Brennan so far has escaped the harsh treatment that former Sen. Chuck Hagel, the president's choice to lead the Defense Department, received from Senate Republicans.

But Sens. John McCain, R-Ariz., and Lindsey Graham, R-S.C., have said they will oppose Brennan's nomination on the Senate floor if they don't get classified information, including emails among top U.S. national security officials, detailing the Obama administration's actions immediately following the attack last September in Benghazi that killed U.S. Ambassador Chris Stevens and three other Americans.

Feinstein said the White House has supplied the "great bulk" of the Benghazi records, and lawmakers are awaiting just "a few odds and ends that need to come."

Brennan currently serves as Obama's top counterterrorism adviser in the White House. He was nominated by the president in early January and the Intelligence Committee held his confirmation hearing on Feb. 7. But action on the appointment stalled as committee members wrangled with the White House over the classified legal opinions prepared by the Justice Department that outline the use of unmanned spy planes to kill al-Qaida suspects overseas, including American citizens.

The White House released two of 11 legal opinions to the Intelligence Committee just hours before Brennan's confirmation hearing. Two other memos had already been released to the committee.

Intelligence Committee members had argued they can't perform adequate oversight without reviewing the contents of the opinions, but the White House had resisted requests for full disclosure. Just hours before voting on Brennan's nomination, Feinstein announced the White House had agreed to provide all the opinions.

Feinstein attributed the White House's resistance to providing the memos to a difference of opinion between lawmakers and the Obama administration over what the documents represented.

"The White House tends to look at this as advice to the president, and therefore that advice is protected," she said. But the committee viewed the opinions as the legal advice that underwrites possible actions by U.S. intelligence agencies that Congress is charged with overseeing. "So there are different views of this," Feinstein said.

Brennan vigorously defended the use of drone strikes during his confirmation hearing. He declined to say whether he believes waterboarding, which simulates drowning, amounted to torture. But he called the practice "reprehensible" and said it should never be done again. Obama ordered waterboarding banned shortly after taking office.

Drone strikes are employed only as a "last resort," Brennan told the committee. But he also said he had no qualms about going after U.S.-born cleric Anwar al-Awlaki in September 2011. A drone strike in Yemen killed al-Awlaki and Samir Khan, both U.S. citizens. A drone strike two weeks later killed al-Awlaki's 16-year-old son, a Denver native.

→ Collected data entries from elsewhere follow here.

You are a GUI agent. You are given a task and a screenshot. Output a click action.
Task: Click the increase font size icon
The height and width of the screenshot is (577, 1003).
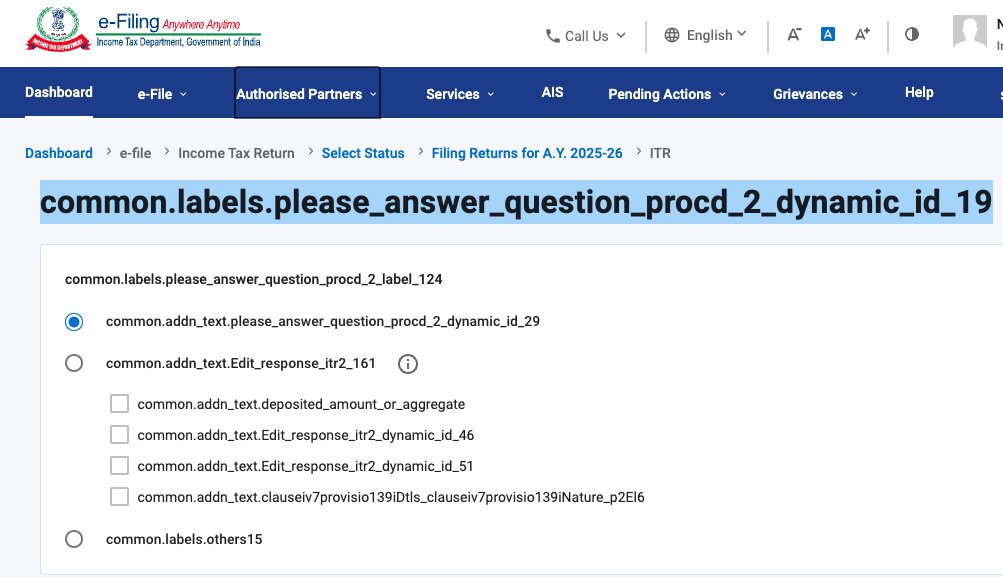861,34
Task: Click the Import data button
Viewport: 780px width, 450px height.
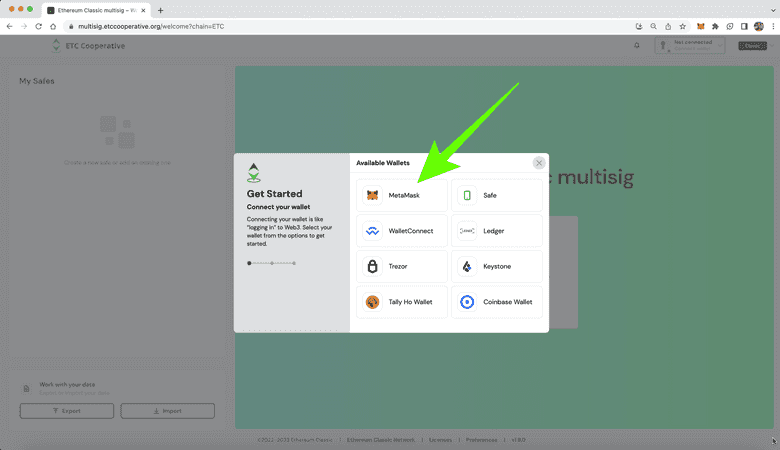Action: 167,411
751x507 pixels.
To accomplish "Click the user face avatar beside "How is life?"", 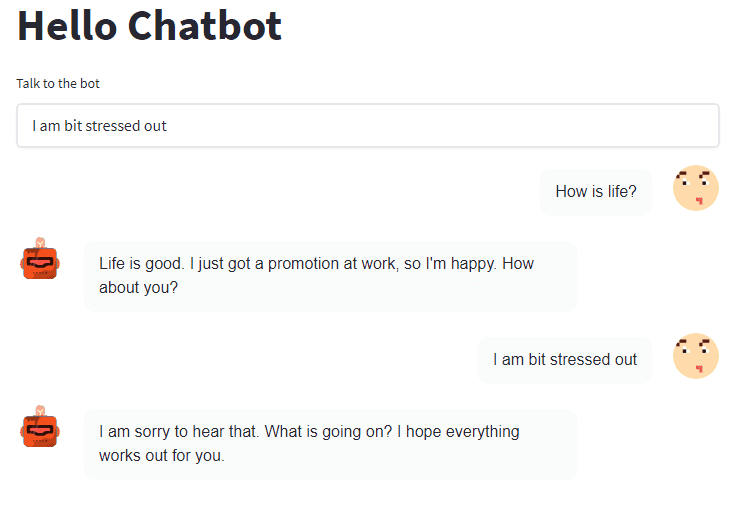I will click(x=695, y=188).
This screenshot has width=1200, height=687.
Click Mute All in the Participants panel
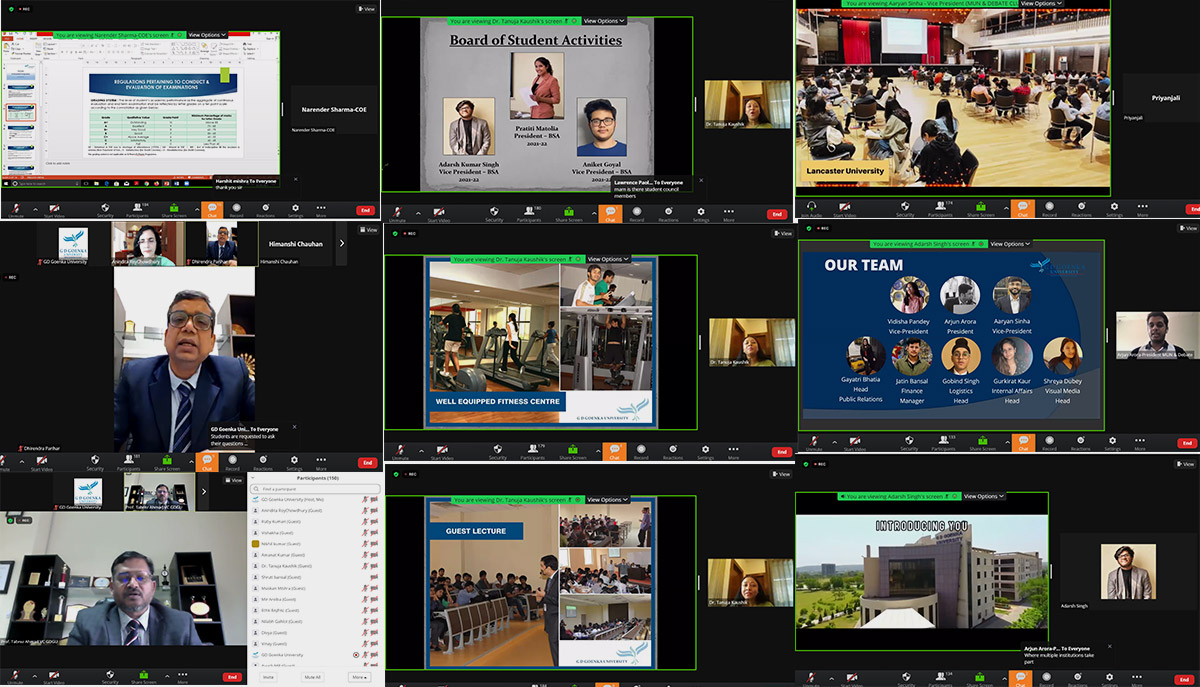[313, 677]
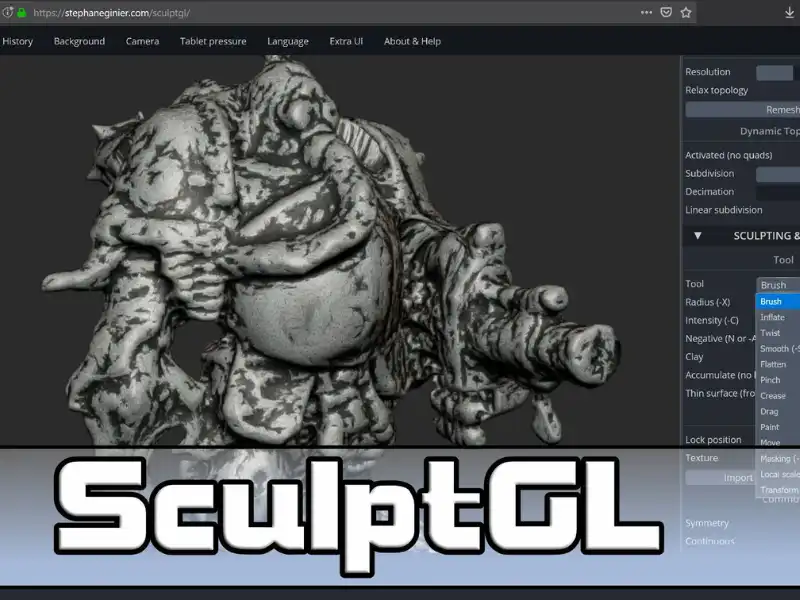Screen dimensions: 800x600
Task: Click the browser URL address field
Action: (x=300, y=13)
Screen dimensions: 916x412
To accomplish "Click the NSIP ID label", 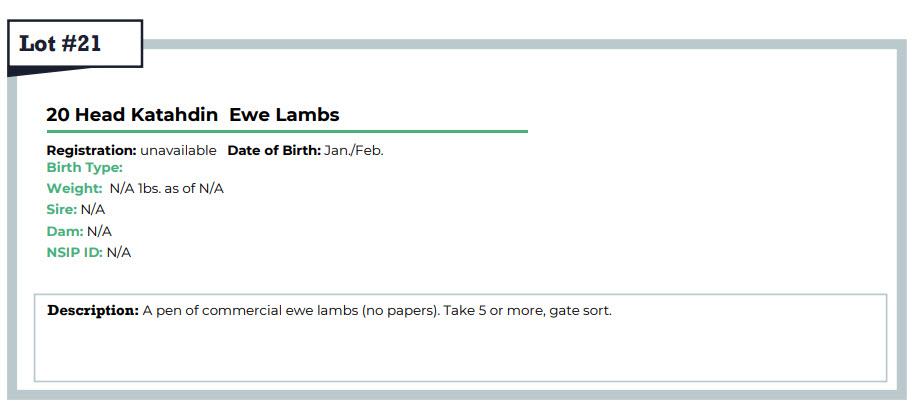I will click(74, 252).
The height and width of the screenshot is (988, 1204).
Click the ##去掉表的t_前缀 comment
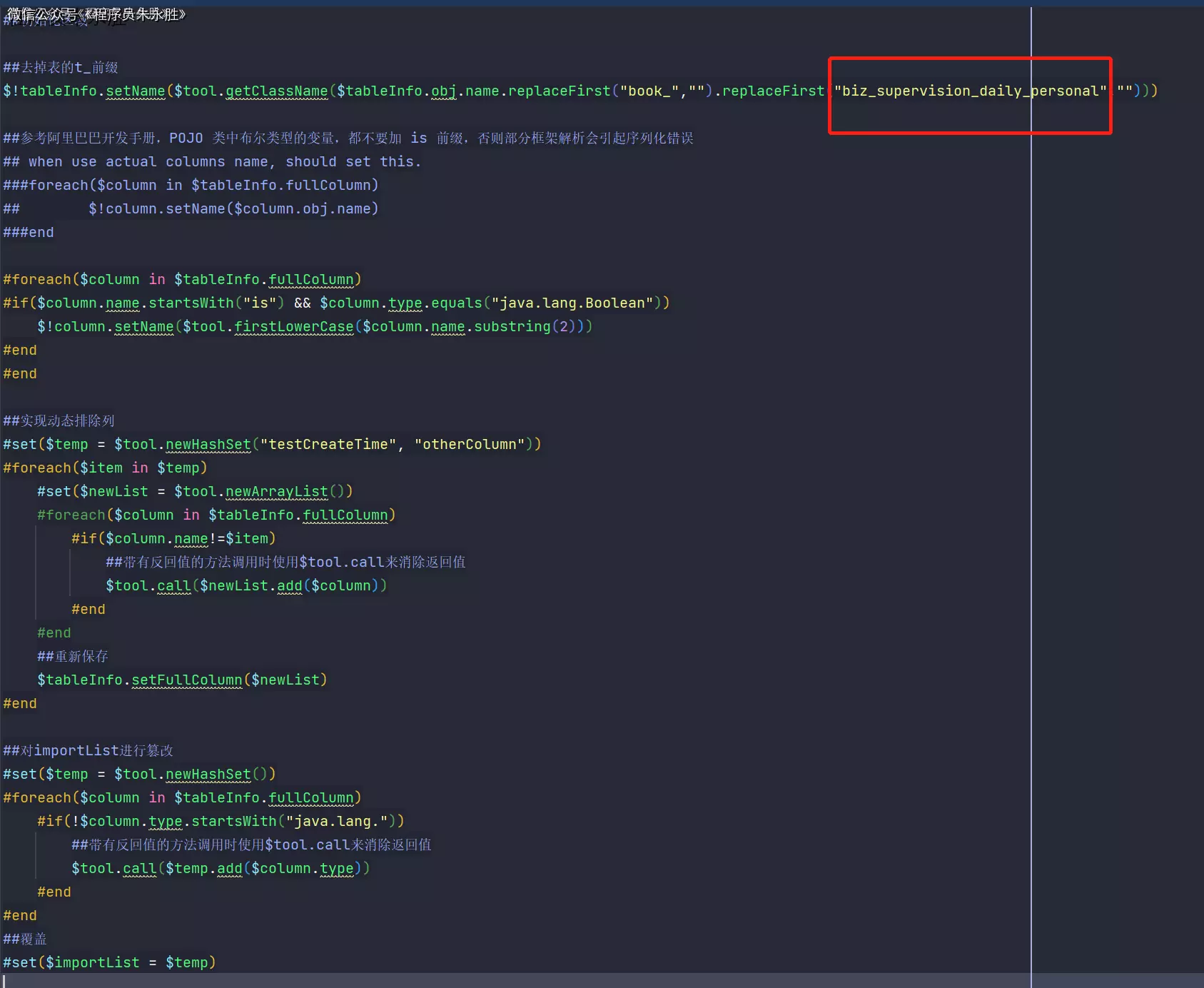[61, 68]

Brennan spent 25 years at the CIA before moving in 2003 from his job as deputy executive director of the agency to run the Terrorist Threat Integration Center. He later worked as interim director of the center's successor organization, the National Counterterrorism Center.

When Bush's second term began in 2005, Brennan left government to work for a company that provides counterterror analysis to federal agencies. After Obama took office in 2009, he returned to the federal payroll as the president's top counterterrorism adviser in the White House.